The func keyword introduces a function:

func add(a int, b int) int {
    return a + b
}

func add(a, b int) int {                         // shorthand for same-type params
    return a + b
}

func divmod(a, b int) (int, int) {              // multiple return values
    return a / b, a % b
}

func parse(s string) (int, error) {              // common pattern: result + error
    return strconv.Atoi(s)
}

The form: func <name>(<params>) <returnTypes> { <body> }. The return types follow the parameter list (the C-style int func() is not admitted — Go reads “f is a function returning int”).

Multiple return values are first-class; the conventional Go pattern returns a result and an error.

result, err := parse("42")
if err != nil {
    return err
}

Treated in Functions.

Imports

import "fmt"                                     // single import

import (                                         // multi-import block
    "fmt"
    "os"
    "strings"
)

import (
    "fmt"

    "github.com/user/pkg"                        // third-party
    "example.com/internal/config"                // module-internal
)

import (
    f "fmt"                                      // alias
    . "fmt"                                      // dot import (rare)
    _ "image/png"                                // blank import (side effects)
)

The conventional discipline:

  • Group standard-library imports first; third-party second; project-internal last.
  • Avoid dot imports — they pollute the namespace and obscure call sites.
  • Use blank imports only for packages registering themselves (image/png for image format support, database/sql drivers).
  • gofmt sorts the imports automatically.

The gofmt contract

The Go toolchain ships with gofmt (or go fmt) — the canonical formatter.

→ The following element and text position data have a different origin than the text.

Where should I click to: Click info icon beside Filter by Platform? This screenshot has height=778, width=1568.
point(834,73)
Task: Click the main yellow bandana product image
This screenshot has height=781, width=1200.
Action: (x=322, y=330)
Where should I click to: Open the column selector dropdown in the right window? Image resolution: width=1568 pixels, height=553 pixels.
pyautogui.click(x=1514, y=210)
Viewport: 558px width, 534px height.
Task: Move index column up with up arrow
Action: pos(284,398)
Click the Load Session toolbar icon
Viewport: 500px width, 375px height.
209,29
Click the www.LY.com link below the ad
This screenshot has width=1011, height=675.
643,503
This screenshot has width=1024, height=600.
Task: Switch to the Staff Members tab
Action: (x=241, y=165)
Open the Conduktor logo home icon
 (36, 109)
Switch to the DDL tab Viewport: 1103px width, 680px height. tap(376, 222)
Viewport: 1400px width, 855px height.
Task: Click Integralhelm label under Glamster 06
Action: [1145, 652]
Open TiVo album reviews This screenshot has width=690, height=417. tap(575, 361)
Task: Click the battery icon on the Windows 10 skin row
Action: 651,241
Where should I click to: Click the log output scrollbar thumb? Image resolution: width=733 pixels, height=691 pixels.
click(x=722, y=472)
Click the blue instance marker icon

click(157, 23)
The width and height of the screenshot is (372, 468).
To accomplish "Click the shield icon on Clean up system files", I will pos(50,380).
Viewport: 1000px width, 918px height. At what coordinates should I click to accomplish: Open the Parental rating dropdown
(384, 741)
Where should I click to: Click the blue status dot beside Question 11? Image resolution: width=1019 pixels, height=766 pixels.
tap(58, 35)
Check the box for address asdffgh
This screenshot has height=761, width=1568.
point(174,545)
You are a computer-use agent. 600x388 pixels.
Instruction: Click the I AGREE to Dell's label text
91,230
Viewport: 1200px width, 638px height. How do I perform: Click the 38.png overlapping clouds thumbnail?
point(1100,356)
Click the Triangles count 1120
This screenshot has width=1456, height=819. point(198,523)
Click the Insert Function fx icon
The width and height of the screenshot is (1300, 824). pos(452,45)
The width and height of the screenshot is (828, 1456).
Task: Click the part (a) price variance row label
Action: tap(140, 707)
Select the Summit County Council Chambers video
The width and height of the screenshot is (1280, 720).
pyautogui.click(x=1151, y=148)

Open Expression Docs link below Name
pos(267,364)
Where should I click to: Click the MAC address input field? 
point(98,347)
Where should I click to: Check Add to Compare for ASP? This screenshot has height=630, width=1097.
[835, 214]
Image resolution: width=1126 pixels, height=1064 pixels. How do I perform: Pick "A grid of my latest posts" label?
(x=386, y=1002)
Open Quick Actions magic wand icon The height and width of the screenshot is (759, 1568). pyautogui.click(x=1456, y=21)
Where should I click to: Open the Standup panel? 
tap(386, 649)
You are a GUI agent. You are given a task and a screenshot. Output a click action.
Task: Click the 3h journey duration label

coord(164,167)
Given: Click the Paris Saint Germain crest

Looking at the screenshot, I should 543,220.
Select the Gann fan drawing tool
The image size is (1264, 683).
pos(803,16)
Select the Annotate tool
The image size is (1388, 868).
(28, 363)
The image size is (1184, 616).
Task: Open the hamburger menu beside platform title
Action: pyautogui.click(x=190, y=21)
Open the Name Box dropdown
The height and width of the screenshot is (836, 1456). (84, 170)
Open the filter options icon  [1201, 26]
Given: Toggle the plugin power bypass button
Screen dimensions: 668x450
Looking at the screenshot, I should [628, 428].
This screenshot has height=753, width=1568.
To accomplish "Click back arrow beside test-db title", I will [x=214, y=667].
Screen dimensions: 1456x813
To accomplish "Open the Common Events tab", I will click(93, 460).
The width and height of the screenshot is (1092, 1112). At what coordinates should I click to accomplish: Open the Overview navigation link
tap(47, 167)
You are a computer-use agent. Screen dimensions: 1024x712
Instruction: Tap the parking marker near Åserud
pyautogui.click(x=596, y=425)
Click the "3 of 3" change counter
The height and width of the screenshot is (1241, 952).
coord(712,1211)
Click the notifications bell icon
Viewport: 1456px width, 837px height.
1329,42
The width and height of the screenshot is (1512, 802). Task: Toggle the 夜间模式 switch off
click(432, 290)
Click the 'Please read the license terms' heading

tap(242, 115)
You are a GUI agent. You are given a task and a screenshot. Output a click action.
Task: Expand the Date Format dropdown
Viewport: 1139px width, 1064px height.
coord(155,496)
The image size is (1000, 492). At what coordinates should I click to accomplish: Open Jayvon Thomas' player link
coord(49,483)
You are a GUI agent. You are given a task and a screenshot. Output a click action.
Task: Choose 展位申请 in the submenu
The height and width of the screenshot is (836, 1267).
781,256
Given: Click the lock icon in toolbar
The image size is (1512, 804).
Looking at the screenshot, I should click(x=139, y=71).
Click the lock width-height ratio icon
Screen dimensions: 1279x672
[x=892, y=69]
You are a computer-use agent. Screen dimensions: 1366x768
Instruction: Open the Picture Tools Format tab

The Go community treats gofmt output as the definitive formatting; arguments about style end at “what does gofmt do”.

The discipline produces several conventions:

  • Tabs for indentation (one tab = however your editor renders it).
  • Curly braces always on the same line as the opening keyword.
  • One blank line between functions; multiple blank lines collapsed.
  • Alignment of struct fields and consts in groups.

The conventional editor integration runs gofmt on save; CI checks that committed code is gofmt-clean.

A note on what Go admits

Several features the C-family takes for granted are absent or different:

  • Inheritance — not admitted; embedding is the substitute.
  • Method overloading — not admitted; functions and methods have unique names.
  • Default arguments — not admitted; variadic functions or option structs are conventional.
  • Generics — admitted since Go 1.18 (treated in Generics).
  • Exceptions — not admitted; errors as values and panic/recover are the substitutes.
  • Pointer arithmetic — not admitted; pointers may be assigned and dereferenced but not incremented.
  • Implicit conversions — not admitted; numeric conversions must be explicit.
  • Operator overloading — not admitted; +, ==, etc. work only on built-in types.
  • Macros — not admitted; the go generate directive admits external code generation.
  • Conditional compilation by #ifdef — not admitted; build tags and GOOS/GOARCH filename suffixes are the substitutes.
  • Tuples as types — not admitted; multiple return values exist but are not first-class tuples.

The combination — small grammar, mandatory formatting, no inheritance, no exceptions, explicit conversions, structural interfaces, built-in concurrency, garbage collection — is the substance of Go’s identity. The discipline of writing Go is largely the discipline of working within these constraints rather than around them.